Ethiopia’s rich history is characterized by its ancient endogenous civilizations and religious traditions. These are passed on for generations through oral history and inscriptions of written languages. Ancient languages include Sabean, which is no longer in use; the Ge’ez now only used in the Ethiopian Orthodox Churches, Arabic in the Harari region for qur’anic worship and Amharic, which has been the official national language since the twelfth century. Due to geographical proximity various societies in Ethiopia are among the earliest to be exposed to and to accept both Christianity and Islam, in the 4th and 7th century respectively.

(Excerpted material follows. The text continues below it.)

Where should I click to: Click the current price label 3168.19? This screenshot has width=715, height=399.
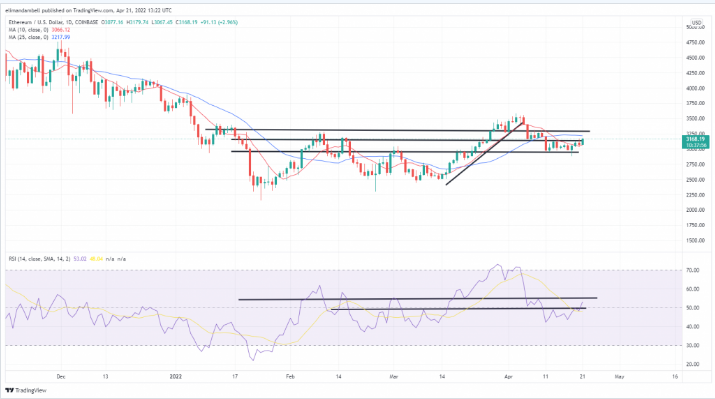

Both religions continued to evolve until modern and present-day Ethiopia with the unique particularities of the local interpretation of both religions. The emergence and expansion of these missionarising religions since the medieval periods is one facet of the recorded history of religions in Ethiopia. But various communities persisted in maintaining regional religious and cultural traditions, such as the practice of Waaqeffanna of the Oromo and their social ethics of Safuu, rather than adopting incoming religions and institutional politics. Peoples and ethnicities from the southern part of Ethiopia, for example the Konso people known for their sculpture known as Waka carved from wood, are also among many who maintained their indigenous beliefs and motifs. Attributable to its geographical set up in the Horn of Africa, Ethiopia’s encounters with foreign and colonial powers are a prominent part of its past. The settlement history of communities and ethnicities and their internal conflicts recurrently surfaced in power struggles and wars waged in the country. Dr Yerasework Kebede Hailu (2020) states that:
“Historically, Ethiopian identity has delineated from different perspectives: the Aksumite perspective, which presents an understanding of Ethiopia as an African Christian society; the Orientalist Semitic perspective, highlighting Ethiopia as Abyssinia; the Pan-Africanist, Garveyism and diasporic perspective, presenting Ethiopia as a symbol of African political freedom; and the Rastafarian perspective, featuring Ethiopia as the home of the Lion of Juda“ (Hailu, University of South Africa, 2020). These perspectives served as the fertile bedrocks for the existence of rich plural societal and national values. Endogenous spiritual aspirations were enriched by new religious traditions while patriotism mined legends from ancestral oral heritage. Traditional knowledge systems, drawn from regionally diverse cosmologies, converge in many of the local narratives, which play a significant role in shaping modern and modernist art in Ethiopia.